L'écrivaine/auteur de pièces de théâtre nous entraine, dans son premier film, à la découverte d'un kaléidoscope de personnages attachants.
On connaissait
Amanda Sthers pour ses nombreux écrits (romans pour adultes, pour enfants, pièces de théâtre, scenarii). C'est en tant que réalisatrice qu'on la retrouve cette fois pour
Je vais te manquer, son premier film derrière la caméra qui, malgré quelques défauts, ne manque pas de charme : charme des comédiens, des situations, des personnages. Même si
Je vais te manquer souffre ici ou là de quelques clichés, on est effectivement plutôt agréablement surpris par le film d'
Amanda Sthers dont la grande qualité est de savoir émouvoir en petites teintes à peine esquissées.
Je vais te manquer narre l'histoire d'une foule de personnages. Pour faire plus simple, il s'attarde sur le destin de trois couples de génération différente. Julia (
Carole Bouquet) a deux filles, Ornella (
Mélanie Thierry) et Anna (Cécila Cassel), toutes deux fâchées depuis la maladie de leur mère. Au moment de s'exiler pour mourir en silence, Julia va faire, dans une librairie de l'aéroport, la connaissance d'un écrivain ronchon en panne d'inspiration (
Pierre Arditi).Toujours dans le même aéroport, Olivier (
Patrick Mille) accompagne sa petite fille pour qu'elle prenne l'avion vers le Québec où vit sa mère. Lila (
Anne Marivin) croit reconnaître en lui le Prince charmant. Enfin, Fanny (
Monique Chaumette) panique à l'idée de revoir son amour d'enfance, Max (
Michael Lonsdale), personnage atypique et psychanalyste. Tous ces personnages vont donc se croiser, se rencontrer et se perdre dans le décor architectural de l'aéroport.

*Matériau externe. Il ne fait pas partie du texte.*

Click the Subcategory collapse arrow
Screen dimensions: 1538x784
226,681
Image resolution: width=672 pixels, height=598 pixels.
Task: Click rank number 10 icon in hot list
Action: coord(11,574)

Pour narrer son histoire à tous les niveaux,
Amanda Sthers a choisi des petites scènes entre drôlerie et émotion. Cela donne une espèce de patchwork dans lequel il peut paraître difficile de rentrer aux premiers abords, tant les caractères sont nombreux. Mais, une fois les différents personnages situés, le film prend son rythme de croisière et il est bien agréable de suivre tout ce petit monde. En bonne citoyenne,
Amanda Sthers n'oublie pas de parler des sans papiers et de l'immigration clandestine à travers deux caractères : celui d'un policier affecté à la répression des fraudes territoriales (
Fred Testot du couple comique Omar et Fred) et celui d'un jeune marocain (
Hyacinthe Imayanga) qui vient d'être arrêté dans l'aéroport. Puisque le personnage de
Fred Testot , fan de jack Bauer, n'est en aucun cas crédible, il est dommage d'avoir parlé (après le beau
Welcome de
Philippe Lioret) d'un sujet aussi grave avec autant de légèreté, même si, ici, ce n'est pas le propos du film.
A vouloir parler de trop de choses,
Amanda Sthers finit par s'y perdre (et nous aussi quelquefois) bien que, miraculeusement, elle arrive toujours à retomber sur ses pieds et sur le vrai propos du film (le passé, le présent et le futur).
Bien qu'elle ait été aidée par
Jean-Loup Dabadie pour le scénario de son film, certaines scènes font davantage penser à du
Claude Lelouch dans ce qu'il sait faire de meilleur : les instants où deux personnes se rencontrent et les échanges verbaux qui s'ensuivent. Question casting, on a ici de bons acteurs de
Carole Bouquet à
Mélanie Thierry et
Cécile Cassel, de
Monique Chaumette à
Michael Lonsdale (tous les deux magnifiques), de
Patrick Mille à la fraicheur d'
Anne Marivin (vue récemment dans
Incognito). Le tout est souligné par une belle musique de
Sinclair et des titres additionnels très années 80 tels que « Les autres sont Jaloux » de
Yanna Katsoulos ou l'inoubliable « When the rain begins to fall » de
Pia Zadora et
Germaine Jackson. Bref, un film émouvant et attachant avec quelques petits défauts mais déjà un certain savoir faire.
Le premier film d'Amanda Shters est, contre toute attente, une bonne surprise et on y navigue entre drame et drôlerie avec un plaisir non dissimulé. On attend le prochain pour confirmation.